The resolution also welcomed UN Secretary-General Antonio Guterres' recent appointment of Maria Angela Holguin Cuellar as his personal envoy to Cyprus.

It reaffirmed the "primary role of the UN in assisting the parties to bring the conflict and division of the island to a comprehensive and durable settlement."

The force, one of the UN's longest-running peacekeeping missions, has been stationed on the island since 1964.

Cyprus has been mired in a decades-long dispute between Greek Cypriots and Turkish Cypriots, despite a series of diplomatic efforts by the UN to achieve a comprehensive settlement.

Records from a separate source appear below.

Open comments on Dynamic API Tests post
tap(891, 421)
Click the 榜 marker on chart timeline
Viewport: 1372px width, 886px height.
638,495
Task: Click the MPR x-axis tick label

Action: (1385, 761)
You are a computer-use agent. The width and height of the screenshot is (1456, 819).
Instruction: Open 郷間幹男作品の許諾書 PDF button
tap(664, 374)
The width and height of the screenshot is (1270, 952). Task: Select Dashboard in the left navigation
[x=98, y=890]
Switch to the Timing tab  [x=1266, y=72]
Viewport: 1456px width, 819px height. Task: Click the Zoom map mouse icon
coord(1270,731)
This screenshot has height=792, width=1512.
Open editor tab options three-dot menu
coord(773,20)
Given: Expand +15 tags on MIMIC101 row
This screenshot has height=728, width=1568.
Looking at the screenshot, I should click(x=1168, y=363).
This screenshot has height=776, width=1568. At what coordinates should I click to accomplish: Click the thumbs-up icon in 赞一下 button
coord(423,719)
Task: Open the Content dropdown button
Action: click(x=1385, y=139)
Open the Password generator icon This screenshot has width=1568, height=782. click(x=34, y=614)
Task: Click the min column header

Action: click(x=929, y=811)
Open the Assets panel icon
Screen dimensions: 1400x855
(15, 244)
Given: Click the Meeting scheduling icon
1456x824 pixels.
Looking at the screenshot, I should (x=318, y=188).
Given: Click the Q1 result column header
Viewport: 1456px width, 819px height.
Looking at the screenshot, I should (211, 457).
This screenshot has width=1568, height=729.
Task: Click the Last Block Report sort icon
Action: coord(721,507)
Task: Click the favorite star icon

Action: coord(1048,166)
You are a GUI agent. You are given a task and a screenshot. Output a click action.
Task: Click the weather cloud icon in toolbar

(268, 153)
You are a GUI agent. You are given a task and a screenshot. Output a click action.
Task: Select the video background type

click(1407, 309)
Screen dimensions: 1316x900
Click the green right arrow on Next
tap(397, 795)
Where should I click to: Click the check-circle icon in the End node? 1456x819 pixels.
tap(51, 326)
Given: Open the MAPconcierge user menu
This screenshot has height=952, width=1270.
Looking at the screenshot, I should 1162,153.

Ethnic attacks starting in the early 1960s forced Turkish Cypriots to withdraw into enclaves for their safety.

In 1974, a Greek Cypriot coup aimed at Greece's annexation of the island led to Türkiye's military intervention as a guarantor power to protect Turkish Cypriots from persecution and violence. As a result, the TRNC was founded in 1983.

It has seen an on-and-off peace process in recent years, including a failed 2017 initiative in Switzerland under the auspices of guarantor countries Turkiye, Greece and the UK.

The Greek Cypriot administration entered the European Union in 2004, the same year Greek Cypriots thwarted a UN plan to end the longstanding dispute.